東武百貨店池袋本店が発売するレトルトカレーを高く積み上げた分だけ獲得できる体験型福袋【拡大】
日本経済は「トランプ相場」による株高や、円安に伴う企業業績の改善期待など、明るい材料も出始めた。ただ、先行き不安などから節約志向も根強く、個人消費の盛り上がりは欠けたまま。そうした中、今年は単に「モノ」を売るだけでなく、思い出や体験など「コト」を商品として提供する企業が増えそうだ。消費を喚起しようと、企業は「あの手この手」で工夫を凝らす。(大柳聡庸、黄金崎元、滝川麻衣子)

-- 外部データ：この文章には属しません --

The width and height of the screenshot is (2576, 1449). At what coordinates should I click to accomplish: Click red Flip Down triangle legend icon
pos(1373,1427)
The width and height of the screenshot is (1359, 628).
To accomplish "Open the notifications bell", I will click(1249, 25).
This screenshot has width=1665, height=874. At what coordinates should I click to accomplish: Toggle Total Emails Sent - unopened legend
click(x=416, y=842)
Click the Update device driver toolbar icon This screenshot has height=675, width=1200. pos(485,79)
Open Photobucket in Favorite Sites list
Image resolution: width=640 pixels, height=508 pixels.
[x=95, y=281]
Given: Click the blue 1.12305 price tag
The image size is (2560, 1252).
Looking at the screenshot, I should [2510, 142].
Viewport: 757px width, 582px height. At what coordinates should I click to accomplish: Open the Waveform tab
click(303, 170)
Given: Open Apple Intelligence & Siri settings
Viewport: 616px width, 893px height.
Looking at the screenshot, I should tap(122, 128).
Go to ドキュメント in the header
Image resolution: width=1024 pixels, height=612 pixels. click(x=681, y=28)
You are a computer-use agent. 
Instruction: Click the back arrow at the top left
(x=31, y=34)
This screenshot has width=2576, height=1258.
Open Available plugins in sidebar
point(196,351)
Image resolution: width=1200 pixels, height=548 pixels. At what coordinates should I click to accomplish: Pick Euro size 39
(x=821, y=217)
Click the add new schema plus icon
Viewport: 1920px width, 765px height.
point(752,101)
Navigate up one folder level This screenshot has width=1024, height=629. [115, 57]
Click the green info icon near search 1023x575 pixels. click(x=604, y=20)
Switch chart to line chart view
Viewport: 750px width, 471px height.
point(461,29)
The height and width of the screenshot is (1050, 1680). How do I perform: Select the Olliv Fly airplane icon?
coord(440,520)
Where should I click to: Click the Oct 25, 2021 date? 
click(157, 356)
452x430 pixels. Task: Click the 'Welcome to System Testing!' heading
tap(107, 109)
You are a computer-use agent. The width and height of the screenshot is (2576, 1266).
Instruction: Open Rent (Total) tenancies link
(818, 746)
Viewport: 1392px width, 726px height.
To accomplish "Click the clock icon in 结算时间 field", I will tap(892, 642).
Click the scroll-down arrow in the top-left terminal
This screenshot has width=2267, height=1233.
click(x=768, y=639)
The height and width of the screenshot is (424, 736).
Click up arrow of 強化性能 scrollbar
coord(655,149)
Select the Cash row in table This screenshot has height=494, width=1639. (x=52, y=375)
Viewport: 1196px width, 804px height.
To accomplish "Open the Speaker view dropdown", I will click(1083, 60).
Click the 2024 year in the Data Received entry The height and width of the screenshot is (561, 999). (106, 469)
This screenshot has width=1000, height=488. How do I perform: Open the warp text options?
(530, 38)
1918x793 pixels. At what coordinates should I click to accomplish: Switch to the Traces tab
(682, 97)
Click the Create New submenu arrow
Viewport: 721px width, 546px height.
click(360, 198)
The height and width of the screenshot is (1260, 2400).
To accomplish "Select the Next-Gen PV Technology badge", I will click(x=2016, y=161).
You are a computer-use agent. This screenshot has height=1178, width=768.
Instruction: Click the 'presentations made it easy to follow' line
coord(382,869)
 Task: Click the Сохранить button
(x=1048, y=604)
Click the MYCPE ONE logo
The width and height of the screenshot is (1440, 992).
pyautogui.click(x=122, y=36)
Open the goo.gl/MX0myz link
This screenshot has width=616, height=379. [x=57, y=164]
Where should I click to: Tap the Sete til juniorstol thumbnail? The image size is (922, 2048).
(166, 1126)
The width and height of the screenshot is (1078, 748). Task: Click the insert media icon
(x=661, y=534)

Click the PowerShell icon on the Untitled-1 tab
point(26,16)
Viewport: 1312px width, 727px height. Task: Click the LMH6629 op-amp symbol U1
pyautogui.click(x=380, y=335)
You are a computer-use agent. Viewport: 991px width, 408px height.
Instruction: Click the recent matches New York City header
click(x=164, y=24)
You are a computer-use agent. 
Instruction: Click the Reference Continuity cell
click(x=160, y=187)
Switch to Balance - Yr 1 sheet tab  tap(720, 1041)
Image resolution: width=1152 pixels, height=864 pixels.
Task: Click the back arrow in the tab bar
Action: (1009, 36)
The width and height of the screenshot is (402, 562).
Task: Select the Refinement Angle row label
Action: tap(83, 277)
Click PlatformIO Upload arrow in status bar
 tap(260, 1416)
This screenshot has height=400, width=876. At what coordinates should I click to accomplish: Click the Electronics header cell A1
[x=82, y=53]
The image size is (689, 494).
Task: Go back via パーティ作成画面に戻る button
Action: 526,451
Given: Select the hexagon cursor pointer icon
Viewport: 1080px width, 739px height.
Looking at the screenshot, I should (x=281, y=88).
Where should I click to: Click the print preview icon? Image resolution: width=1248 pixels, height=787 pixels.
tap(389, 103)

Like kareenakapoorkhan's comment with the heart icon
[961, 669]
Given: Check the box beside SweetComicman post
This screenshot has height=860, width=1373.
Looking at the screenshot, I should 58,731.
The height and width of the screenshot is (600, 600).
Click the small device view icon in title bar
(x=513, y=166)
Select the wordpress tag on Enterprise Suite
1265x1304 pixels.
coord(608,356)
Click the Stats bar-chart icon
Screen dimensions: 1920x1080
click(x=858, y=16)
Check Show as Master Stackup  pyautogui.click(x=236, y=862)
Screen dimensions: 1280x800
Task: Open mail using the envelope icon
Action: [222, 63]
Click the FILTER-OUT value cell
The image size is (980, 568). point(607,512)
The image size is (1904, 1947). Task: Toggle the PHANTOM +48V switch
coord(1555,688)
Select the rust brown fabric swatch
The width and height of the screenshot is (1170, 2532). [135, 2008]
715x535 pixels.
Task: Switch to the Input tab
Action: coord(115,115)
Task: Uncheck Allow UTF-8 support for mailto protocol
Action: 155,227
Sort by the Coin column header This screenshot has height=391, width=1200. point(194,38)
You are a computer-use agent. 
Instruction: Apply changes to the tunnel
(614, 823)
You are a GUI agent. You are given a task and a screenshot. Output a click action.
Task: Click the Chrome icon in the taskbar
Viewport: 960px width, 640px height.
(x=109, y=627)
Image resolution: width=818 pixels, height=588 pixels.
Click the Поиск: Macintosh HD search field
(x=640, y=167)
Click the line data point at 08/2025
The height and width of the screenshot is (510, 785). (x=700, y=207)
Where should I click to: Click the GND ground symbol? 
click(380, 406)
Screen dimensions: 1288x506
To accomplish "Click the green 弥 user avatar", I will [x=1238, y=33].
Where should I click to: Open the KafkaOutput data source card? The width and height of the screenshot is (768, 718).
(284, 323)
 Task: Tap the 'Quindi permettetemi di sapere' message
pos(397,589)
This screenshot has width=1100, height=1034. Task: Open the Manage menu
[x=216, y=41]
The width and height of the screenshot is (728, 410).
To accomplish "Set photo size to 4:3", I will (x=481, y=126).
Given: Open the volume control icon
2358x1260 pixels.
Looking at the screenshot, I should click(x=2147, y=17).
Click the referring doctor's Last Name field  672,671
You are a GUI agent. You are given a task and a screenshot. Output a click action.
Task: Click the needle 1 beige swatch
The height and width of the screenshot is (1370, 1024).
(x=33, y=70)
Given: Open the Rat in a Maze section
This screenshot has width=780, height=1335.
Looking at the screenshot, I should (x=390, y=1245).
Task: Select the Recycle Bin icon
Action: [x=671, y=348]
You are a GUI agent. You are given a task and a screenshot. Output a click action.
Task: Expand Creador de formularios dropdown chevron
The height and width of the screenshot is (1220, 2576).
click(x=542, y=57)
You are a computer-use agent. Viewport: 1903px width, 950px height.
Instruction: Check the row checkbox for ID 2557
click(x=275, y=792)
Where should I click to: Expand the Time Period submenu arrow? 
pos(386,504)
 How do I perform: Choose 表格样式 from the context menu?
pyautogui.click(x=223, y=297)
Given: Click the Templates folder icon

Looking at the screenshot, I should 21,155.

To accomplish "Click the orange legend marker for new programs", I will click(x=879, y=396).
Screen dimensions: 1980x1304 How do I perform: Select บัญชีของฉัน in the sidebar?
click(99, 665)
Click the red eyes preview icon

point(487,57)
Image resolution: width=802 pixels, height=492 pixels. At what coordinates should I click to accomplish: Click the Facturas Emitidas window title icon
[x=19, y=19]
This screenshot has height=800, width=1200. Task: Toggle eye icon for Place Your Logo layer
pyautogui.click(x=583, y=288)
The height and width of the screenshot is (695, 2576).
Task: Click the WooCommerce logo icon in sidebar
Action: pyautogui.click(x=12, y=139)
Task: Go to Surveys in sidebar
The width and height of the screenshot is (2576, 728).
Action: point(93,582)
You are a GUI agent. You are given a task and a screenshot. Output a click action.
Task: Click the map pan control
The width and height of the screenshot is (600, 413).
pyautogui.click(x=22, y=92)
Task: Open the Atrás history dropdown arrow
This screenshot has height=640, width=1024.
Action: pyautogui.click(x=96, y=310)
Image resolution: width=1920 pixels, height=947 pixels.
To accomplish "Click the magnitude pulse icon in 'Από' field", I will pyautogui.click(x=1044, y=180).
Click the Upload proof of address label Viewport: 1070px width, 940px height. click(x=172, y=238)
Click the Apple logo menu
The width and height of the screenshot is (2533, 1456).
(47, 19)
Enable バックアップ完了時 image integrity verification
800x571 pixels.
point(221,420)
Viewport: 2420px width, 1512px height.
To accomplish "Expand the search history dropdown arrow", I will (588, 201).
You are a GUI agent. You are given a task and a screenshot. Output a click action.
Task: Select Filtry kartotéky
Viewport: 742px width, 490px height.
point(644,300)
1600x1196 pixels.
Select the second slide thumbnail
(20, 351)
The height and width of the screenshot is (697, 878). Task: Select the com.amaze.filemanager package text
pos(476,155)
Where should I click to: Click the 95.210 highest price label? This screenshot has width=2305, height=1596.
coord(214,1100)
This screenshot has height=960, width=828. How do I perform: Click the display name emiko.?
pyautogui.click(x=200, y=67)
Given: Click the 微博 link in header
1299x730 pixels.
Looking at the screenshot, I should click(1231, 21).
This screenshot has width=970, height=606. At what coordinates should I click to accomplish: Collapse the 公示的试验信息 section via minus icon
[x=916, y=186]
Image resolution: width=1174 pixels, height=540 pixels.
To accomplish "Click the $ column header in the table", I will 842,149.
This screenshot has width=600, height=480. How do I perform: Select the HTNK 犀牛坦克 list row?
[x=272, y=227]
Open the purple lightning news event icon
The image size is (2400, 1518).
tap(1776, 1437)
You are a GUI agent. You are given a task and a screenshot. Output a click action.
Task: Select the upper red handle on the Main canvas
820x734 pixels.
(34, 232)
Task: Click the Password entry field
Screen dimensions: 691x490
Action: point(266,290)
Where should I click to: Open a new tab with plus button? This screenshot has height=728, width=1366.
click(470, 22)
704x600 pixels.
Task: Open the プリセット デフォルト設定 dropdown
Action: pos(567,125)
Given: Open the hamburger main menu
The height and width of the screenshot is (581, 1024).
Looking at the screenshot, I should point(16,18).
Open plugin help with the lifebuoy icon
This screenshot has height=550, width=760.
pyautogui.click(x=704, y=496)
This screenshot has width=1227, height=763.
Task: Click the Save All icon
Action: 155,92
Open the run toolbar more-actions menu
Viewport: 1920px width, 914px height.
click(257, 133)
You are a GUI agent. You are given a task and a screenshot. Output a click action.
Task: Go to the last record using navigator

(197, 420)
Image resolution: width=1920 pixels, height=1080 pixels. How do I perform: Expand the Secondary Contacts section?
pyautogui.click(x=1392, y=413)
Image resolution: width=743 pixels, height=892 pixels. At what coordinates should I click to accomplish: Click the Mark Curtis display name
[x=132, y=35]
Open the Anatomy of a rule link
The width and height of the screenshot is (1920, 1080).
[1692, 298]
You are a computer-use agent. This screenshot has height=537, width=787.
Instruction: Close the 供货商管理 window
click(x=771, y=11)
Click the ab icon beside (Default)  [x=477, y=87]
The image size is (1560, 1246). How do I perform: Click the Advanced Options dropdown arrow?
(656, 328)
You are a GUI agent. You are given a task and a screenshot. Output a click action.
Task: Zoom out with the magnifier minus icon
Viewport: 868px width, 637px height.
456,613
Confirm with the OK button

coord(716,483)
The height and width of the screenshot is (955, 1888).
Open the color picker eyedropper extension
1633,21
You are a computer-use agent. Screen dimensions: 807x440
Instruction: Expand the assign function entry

百貨店各社が初売りする福袋も世相を反映し、今年は「モノ」から体験、思い出、人間関係、サービスなど「コト」を商品として売る傾向が強まっている。各社とも知恵を絞ったユニークな福袋を用意した。
今年で開店55周年を迎える東武百貨店池袋店ではカップル限定の「めざせ55段!!レトルトカレーをAh!盛~れ!(アモーレ)福袋」を発売する。食品専門店「北野エース」のレトルトカレーを高く積み上げた分だけ獲得できる体験型福袋だ。
店内の約350種類のレトルトカレーの中から2人1組で好きなものを選び、崩れないように慎重にカレーの箱を積み重ねて手を離して10秒間維持できれば、全てお持ち帰りできる。カップルがゲーム感覚で楽しめる夢袋だ。
高島屋はリオデジャネイロ五輪のバドミントン女子ダブルスで金メダルを獲得した「タカマツペア」が所属する日本ユニシスの現役選手と練習できる福袋を用意した。ダンサーのSAMさんがプロデュースするシニア向けダンスチームを結成する夢袋も発売する。高島屋宣伝部の藤田郁夫販売促進担当部長は「ワクワク楽しめるコト消費の人気で関連商品を前回の3倍に増やした」と話す。